Nerve conduction studies demonstrated motor axonal damage in the upper and lower limbs. Surgical intervention for Achilles tendon contracture of the left lower limb was necessary at the age of 15 years. During puberty, she presented with progressive scoliosis mainly due to her limb asymmetry but with no indication of surgical intervention. Other minor skeletal findings were described, such as hypoplasia of the C2–C3 vertebral bodies, with fusion of its posterior elements, including C1 (figure 1H). During childhood, her growth curve was at the lower limit of normality (SD −2), but during puberty, she reached her familiar target height, and her final height was 154 cm (SD <-1, >−2). Her mother’s height was 156 cm and the father’s height was 175 cm; the expected familiar target height for her was 159 cm (175–13+156/2) with deviation of + or −9 cm.

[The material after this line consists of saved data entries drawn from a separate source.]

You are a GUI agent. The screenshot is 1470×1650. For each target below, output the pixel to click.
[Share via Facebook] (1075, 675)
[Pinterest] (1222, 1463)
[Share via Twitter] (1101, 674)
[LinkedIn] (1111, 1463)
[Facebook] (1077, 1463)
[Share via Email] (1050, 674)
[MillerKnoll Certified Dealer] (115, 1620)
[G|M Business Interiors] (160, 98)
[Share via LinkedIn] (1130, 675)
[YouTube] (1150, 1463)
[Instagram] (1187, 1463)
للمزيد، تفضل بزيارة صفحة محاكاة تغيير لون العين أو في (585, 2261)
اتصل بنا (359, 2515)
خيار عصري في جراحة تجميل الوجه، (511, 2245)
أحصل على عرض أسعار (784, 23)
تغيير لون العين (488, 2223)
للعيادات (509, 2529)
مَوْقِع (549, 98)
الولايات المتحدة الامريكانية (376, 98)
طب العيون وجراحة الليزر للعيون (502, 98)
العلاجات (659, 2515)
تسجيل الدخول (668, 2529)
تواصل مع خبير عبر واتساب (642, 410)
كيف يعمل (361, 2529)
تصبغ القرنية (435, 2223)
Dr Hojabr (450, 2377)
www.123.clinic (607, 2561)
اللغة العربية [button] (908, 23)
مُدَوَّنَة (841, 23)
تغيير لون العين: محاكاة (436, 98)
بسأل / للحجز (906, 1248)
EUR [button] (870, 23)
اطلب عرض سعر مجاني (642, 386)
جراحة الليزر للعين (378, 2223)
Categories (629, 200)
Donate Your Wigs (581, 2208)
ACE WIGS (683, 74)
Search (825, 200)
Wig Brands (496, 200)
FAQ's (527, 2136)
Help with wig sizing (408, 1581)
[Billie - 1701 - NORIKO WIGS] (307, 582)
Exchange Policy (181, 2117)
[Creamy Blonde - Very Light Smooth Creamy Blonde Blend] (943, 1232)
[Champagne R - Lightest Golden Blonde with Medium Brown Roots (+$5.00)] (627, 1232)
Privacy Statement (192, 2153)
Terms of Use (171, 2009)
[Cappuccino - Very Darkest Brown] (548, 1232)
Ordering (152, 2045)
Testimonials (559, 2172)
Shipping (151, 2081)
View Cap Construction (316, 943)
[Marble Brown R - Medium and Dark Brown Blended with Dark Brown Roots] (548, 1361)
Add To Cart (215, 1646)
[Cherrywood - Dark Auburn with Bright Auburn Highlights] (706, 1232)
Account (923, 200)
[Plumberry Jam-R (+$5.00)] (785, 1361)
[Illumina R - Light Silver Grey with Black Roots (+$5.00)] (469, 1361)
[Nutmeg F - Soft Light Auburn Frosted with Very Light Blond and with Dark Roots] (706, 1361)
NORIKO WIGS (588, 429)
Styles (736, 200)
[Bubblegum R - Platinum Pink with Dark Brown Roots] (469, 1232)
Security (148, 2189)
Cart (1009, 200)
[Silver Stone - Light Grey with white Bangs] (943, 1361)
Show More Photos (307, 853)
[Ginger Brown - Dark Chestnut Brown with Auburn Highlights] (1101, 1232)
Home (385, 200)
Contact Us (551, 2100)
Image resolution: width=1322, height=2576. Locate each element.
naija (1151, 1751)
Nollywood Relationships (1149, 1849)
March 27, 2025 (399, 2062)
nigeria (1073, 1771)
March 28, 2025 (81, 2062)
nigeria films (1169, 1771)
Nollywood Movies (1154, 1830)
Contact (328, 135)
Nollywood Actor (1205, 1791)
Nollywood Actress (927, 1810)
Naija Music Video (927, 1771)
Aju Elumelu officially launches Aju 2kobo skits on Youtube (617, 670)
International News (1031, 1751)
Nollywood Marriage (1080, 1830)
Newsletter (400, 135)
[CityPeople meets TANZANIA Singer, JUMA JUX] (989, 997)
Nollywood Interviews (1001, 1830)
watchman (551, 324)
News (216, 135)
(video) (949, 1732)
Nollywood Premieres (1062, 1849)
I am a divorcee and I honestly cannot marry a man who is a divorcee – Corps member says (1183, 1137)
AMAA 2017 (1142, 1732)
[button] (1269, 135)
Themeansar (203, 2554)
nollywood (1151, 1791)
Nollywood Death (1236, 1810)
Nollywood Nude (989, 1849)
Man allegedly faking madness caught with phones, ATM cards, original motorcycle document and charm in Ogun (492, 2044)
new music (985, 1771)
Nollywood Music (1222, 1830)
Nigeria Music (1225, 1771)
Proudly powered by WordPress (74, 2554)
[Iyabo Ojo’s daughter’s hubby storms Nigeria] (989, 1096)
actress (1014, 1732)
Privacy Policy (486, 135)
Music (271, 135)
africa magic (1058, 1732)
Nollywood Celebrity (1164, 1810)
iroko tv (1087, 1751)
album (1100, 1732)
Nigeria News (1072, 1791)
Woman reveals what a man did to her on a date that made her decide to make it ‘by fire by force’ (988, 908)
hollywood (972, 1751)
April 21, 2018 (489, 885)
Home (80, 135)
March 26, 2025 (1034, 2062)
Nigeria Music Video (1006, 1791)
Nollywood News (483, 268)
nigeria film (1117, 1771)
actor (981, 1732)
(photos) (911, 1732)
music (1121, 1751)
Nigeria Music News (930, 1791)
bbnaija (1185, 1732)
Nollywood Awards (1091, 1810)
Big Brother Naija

Hereditary polyneuropathy with early-onset axonal neuropathy with vocal cord involvement was suspected and targeted Sanger sequencing of TRPV4 in blood DNA revealed the exon 12 variant c.1856T>C (NM_021625.5) leading to p.(Leu619Pro) in the proband, but absent in both parents (figure 4B). Leucine at codon 619 is highly conserved among species and its substitution by proline is not present in any population database (GnomAD, 1000 Genomes and Brazilian Genomic Variants (AbraOM)) or variant repositories (HGMD, ClinVar). According to American College of Medical Genetics recommendations, this variant was classified as likely pathogenic. WES was carried out on germline blood DNA from the proband and parents, as well as on a the primary and the recurrent mandibular tumour, in addition to the maxillary GCLJ. TRPV4 c.1856T>C, leading to p.Leu619Pro, was detected in the proband blood (VAF=21.6%, 11/51 reads). The parental exomes were negative for the mutation, consistent with a de novo variant. The low VAF for this novel variant is suggestive of postzygotic somatic mosaicism, and indeed WES of two GCLJ revealed variable variant frequencies, with a higher VAF being observed in the more aggressive and recurrent mandibular tumour (VAF=42%, 24/57 reads) in comparison with the less aggressive primary maxillary lesion (VAF=10%, 6/60 reads).
The relatively milder phenotype of subject 2 when compared with subject 1 is in line with possible somatic mosaicism suggested by sequencing.
TRPV4 variant modelling
TRPV4 is a ubiquitous transmembrane tetrameric protein with several functional domains, among which ankyrin repeat domains (ANK1-6), preceded by a proline-rich domain, and followed by six transmembrane segments (S1–S6) and a pore-forming region S5 and S6. The C-terminus contains a calmodulin-binding site.4 To predict whether the p.Leu619Pro mutation would affect TRPV4’s function, its positioning concerning the channel pore was examined using a previously published structure of TRPV4 from Xenopus tropicalis, which shares a 78% sequence identity with the human protein, where Leu619 is conserved (figure 4C).25 Based on this structure, residue Leu619 is located in the centre of helix S5, adjacent to the pore-lining helix S6 (figure 4D). The Leu619Pro mutation on S5 would cause this helix to exhibit a minor kink, affecting the packing interface between S5 and S6 (figure 4E). Based on this analysis, the Leu619Pro mutation is predicted to trigger S6 movement, allowing for increased ion permeability. TRPV4 mutations often result in gain of function, leading to increased channel activity and Ca2+ influx.7 13 26–28 Notably, in an experimental model with rat TRPV4 expressed in X. laevis oocyte, p.Leu619Pro mutation resulted in a constitutively active channel.29 Additionally, TRPV4 p.Leu619Phe has been suggested to have a gain-of-function effect.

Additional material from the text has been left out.